**EXERCISE GOAL**: Using the entries that follow, report how many lines contain the word "computer". Only the number is wanted.

↓↓↓

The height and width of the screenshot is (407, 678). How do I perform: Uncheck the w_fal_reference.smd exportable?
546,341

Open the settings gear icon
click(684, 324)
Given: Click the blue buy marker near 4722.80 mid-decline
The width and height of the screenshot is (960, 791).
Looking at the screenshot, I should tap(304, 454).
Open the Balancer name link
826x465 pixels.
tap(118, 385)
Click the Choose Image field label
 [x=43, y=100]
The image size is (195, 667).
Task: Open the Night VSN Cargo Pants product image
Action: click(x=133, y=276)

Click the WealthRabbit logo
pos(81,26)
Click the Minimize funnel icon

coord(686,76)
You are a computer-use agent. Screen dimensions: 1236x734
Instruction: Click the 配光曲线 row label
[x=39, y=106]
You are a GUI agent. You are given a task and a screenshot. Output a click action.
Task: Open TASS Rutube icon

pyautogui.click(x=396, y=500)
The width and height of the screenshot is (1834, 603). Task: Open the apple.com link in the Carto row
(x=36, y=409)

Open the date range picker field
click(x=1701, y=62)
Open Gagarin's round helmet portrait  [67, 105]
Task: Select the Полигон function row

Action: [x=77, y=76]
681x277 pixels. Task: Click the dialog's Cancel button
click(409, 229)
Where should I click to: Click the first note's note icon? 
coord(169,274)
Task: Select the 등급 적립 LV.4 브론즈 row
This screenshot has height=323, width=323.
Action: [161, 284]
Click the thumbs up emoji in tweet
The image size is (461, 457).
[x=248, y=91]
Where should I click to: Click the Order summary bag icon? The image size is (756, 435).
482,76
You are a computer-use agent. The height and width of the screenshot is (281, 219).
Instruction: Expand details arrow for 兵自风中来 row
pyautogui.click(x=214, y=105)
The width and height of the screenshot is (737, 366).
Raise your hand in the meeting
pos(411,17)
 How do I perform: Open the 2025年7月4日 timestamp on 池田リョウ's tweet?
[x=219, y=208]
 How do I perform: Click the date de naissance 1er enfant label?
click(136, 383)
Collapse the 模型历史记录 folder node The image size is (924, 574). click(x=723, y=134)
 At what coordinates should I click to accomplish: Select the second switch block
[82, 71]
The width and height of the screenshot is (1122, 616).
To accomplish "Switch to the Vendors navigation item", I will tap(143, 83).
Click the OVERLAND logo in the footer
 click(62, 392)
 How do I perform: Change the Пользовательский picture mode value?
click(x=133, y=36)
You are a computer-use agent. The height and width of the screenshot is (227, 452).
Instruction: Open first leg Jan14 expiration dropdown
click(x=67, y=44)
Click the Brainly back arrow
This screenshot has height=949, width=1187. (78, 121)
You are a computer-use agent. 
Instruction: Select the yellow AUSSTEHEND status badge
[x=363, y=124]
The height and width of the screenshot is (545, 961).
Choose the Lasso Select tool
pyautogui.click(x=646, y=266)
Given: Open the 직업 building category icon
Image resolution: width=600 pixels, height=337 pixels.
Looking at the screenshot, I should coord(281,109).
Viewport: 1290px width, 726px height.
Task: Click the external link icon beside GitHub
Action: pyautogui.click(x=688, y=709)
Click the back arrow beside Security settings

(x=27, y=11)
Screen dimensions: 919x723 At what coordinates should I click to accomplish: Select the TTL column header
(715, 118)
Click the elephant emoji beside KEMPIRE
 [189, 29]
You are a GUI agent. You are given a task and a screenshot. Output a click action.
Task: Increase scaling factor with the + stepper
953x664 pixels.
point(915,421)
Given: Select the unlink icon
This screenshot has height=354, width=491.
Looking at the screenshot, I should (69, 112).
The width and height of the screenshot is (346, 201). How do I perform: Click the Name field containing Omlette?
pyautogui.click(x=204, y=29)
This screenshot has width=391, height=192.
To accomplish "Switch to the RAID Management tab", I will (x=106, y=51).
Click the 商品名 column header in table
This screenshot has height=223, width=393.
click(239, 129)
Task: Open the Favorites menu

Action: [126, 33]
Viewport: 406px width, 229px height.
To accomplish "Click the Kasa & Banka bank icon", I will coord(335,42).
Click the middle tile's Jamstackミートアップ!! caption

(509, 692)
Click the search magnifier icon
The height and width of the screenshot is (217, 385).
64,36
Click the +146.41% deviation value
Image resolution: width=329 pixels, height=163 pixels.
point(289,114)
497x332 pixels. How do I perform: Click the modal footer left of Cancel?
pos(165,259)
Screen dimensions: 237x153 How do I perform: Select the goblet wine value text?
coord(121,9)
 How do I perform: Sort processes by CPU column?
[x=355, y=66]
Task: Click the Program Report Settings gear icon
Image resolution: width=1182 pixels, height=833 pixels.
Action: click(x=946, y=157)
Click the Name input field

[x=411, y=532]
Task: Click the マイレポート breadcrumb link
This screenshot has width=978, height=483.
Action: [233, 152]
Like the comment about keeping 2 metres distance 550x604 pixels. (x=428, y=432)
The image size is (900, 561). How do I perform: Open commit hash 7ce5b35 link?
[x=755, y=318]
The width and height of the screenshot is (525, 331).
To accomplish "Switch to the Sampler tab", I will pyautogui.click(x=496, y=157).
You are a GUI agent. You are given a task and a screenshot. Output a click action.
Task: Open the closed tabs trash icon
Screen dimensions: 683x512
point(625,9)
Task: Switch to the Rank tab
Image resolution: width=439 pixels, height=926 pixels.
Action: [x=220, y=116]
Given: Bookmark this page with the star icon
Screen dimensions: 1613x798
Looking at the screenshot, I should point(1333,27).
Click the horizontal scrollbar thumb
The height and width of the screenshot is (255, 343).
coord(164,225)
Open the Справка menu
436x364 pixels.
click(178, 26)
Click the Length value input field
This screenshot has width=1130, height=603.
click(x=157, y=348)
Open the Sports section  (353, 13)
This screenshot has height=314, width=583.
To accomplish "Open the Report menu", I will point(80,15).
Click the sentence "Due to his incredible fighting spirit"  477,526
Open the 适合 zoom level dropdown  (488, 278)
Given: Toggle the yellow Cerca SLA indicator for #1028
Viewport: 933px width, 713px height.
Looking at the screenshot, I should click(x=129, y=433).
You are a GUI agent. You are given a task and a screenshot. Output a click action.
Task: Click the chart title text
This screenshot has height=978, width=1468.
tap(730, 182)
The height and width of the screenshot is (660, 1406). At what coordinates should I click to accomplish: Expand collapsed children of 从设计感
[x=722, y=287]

↑↑↑

**RESPONSE TO THE TASK**: 4